In a pilot study at the University of Hawaii in Spring of 2006, students worked on the Gauss-Seidel iteration problem using C and PThreads in a development environment that included automated collection of editing, testing, and command line data using Hackystat. We were able to automatically infer the "serial coding" workflow state as the editing of a file not containing any parallel constructs (such as MPI, OpenMP, or PThread calls), and the "parallel coding" workflow state as the editing of a file containing these constructs. We were also able to automatically infer the "testing" state as the occurrence of unit test invocation using the CUTest tool. In our pilot study, we were not able to automatically infer the debugging or optimization workflow states, as students were not provided with tools to support either of these activities that we could instrument.

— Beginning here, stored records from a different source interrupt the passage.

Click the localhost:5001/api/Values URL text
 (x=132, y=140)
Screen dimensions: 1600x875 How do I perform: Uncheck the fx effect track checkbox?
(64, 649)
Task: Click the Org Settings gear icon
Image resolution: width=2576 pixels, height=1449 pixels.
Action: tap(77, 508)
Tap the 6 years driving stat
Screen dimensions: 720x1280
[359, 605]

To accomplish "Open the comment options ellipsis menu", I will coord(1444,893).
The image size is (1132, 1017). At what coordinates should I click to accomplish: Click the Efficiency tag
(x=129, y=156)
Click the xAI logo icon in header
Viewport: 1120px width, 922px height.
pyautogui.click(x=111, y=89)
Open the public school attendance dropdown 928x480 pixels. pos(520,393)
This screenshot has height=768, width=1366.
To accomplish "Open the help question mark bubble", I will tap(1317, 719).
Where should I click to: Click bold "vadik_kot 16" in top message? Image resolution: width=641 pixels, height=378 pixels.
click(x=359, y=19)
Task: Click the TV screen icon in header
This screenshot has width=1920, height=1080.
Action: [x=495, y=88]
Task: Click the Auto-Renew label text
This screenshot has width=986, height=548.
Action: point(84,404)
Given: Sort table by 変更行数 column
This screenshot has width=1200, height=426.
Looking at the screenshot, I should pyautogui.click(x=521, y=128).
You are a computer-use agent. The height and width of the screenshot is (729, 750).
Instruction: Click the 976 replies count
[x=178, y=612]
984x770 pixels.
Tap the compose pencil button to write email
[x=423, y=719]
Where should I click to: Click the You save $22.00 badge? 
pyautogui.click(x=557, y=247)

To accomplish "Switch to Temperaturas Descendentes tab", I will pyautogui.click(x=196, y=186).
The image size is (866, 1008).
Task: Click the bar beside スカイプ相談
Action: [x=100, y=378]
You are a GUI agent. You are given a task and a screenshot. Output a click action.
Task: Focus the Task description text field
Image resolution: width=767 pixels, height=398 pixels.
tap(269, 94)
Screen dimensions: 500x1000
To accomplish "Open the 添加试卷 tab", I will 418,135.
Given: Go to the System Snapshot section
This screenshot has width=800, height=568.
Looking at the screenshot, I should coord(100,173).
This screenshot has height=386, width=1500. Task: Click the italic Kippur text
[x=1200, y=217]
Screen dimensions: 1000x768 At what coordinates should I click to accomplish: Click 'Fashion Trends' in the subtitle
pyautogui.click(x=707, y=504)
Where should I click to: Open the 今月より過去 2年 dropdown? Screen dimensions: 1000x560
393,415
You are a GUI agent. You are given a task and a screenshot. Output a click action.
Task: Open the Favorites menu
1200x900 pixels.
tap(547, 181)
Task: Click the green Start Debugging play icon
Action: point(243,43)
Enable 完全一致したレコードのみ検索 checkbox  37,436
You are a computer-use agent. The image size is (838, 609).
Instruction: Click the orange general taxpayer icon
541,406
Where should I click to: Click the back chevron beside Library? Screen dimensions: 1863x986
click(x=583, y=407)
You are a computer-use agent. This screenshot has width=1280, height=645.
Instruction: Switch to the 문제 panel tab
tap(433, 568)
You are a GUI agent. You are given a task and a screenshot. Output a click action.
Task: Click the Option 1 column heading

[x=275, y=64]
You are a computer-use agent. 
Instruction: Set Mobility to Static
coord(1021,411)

Our analysis of these results leads us to conclude that workflow inference may be possible in an HPC context. We hypothesize that it may actually be easier to infer these kinds of workflow states in a professional setting, since more sophisticated tool support is often available that can help support inferencing regarding the intent of a development activity. Our analyses also cause us to question whether the five states that we initially selected are appropriate for all HPC development contexts. It may be that there is no "one size fits all" set of workflow states, and that we will need to define a custom set of states for different HPC organizations in order to achieve our goals.
Additional early classroom results are given in Hochstein, et al. 11.